A band of techies used emoji and a phantom app to make a point

- Kia Kokalitcheva, author ofAxios Pro Rata

Illustration: Eniola Odetunde/Axios
Tech insiders on Twitter last week were fed a dose of their industry's own marketing medicine by an impromptu group of young tech workers who stumbled into what they called a "hype cycle."
What happened: The group of about 60 mostly twenty-somethings began tweeting "👁👄👁" as a lark, along with the phrase “it is what it is," and then linked to an email signup form that appeared to be for a secretive invite-only app launch. When signs-ups reached about 30,000 email addresses, they began encouraging donations to organizations helping Black Americans and selling merchandise.
Why it matters: The performance art-like stunt held a mirror up to the tech industry's marketing tactics in an attempt to get it to self-reflect, and to showcase the absurdity of some aspects of its culture.
What they’re saying: “Despite calls-to-action like that 'It’s Time to Build' essay we’ve all read, most of the industry (from product teams to VC) still stays obsessed with exclusive social apps that regularly ignore — or even silence — real needs faced by marginalized people all over the world, and exclude these folks from the building process,” the group wrote in a statement revealing its purpose on Friday. “As an industry, we need to do better.”

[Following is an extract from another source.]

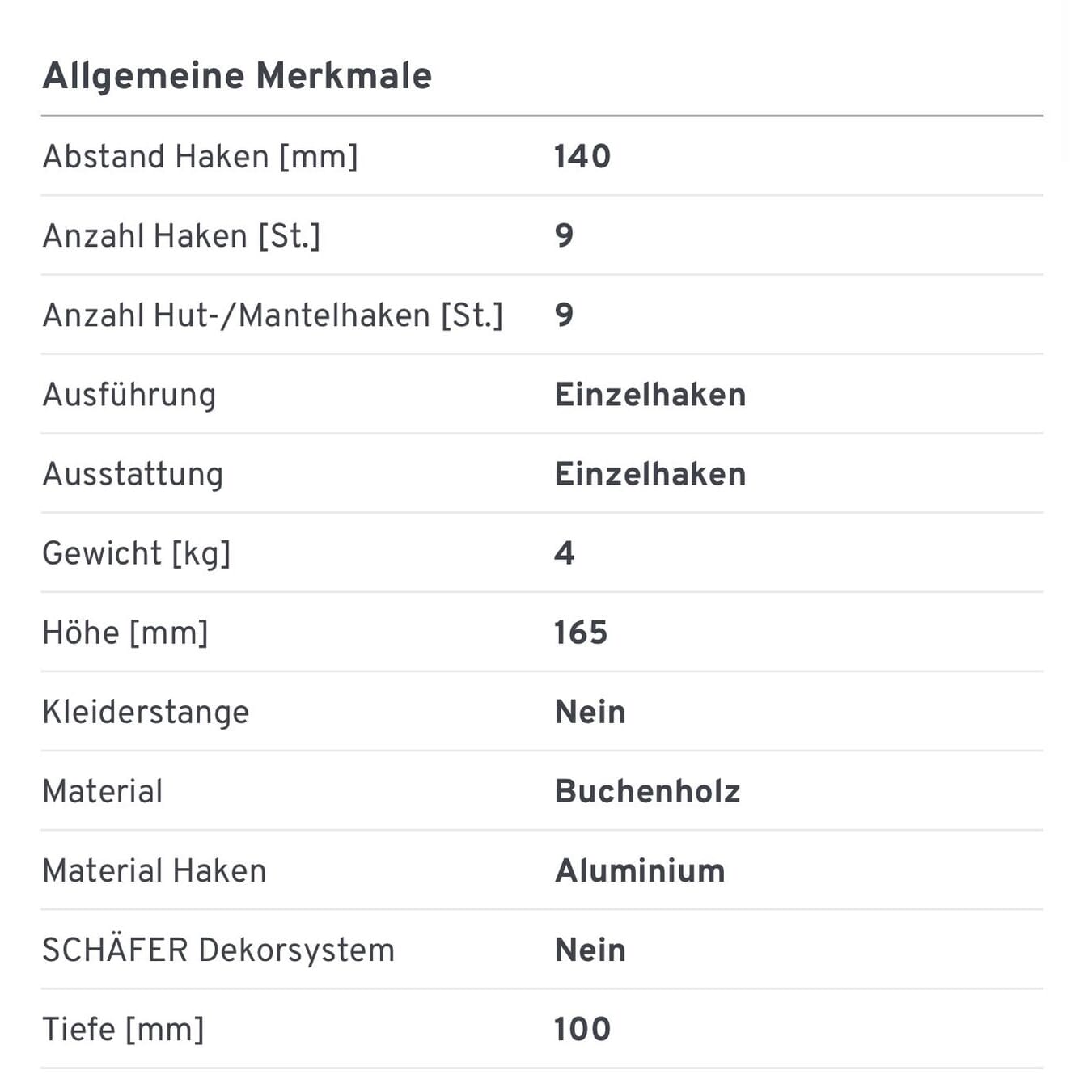The image size is (1092, 1092).
Task: Click the Tiefe [mm] label
Action: pos(123,1029)
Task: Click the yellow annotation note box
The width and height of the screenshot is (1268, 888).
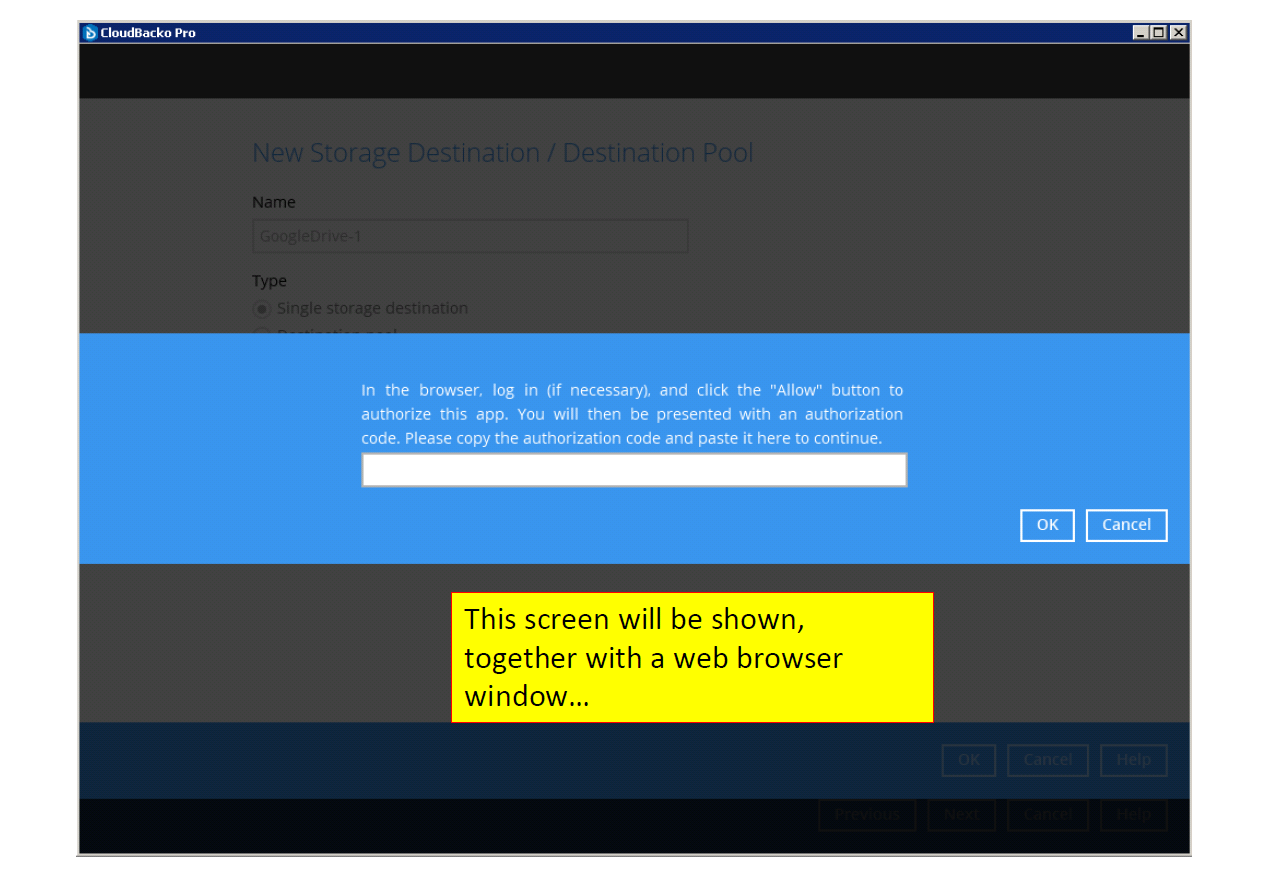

Between the lines: “It’s funny because a meme is the most accessible thing on the internet,” group member and entrepreneur Reggie James tells Axios of the lampooning of the invite-only tactic some apps employ. “You just copy-paste it. There’s nothing that’s excluding you.”
- One example of the sort of marketing the stunt's creator's took aim at: Clubhouse, a mobile app for live audio discussions that's made headlines for being mostly only accessible to select Silicon Valley insiders, as it's still in testing phase and raising funding from top investors.
- The tactic is far from new, but Clubhouse's early users notably bragged about having access on Twitter, creating buzz and envy.
- As others on Twitter caught onto the "It is what it is" joke, they began to help the effort with their own contributions — one person created a fake screen shot of the alleged app, while others pretended to have gained access to it.
Yes, but: It wasn’t without its missteps.
- The merchandise shop, whose proceeds are aiding nonprofits, named one of its shirts “Breathtaking,” which reminded some of the cries of "I can't breathe" from Black victims of police violence.
- “It was a copy-and-paste slip. The minute someone called it out, we changed it,” says James, adding that the group worker quickly and used a widely lampooned Pepsi ad campaign as a model.
- Some also criticized the group for seemingly trivializing racism by using an absurd social media performance to get people to donate to anti-racism efforts. James says that for him and his peers, memes are simply how they communicate online — though the group ultimately apologized for not ensuring its intentions were clearer and responding to feedback sooner.
The bottom line: This is far from the first group of techies to use the internet to make a cultural point via an attention-getting online trick, and it certainly won't be the last.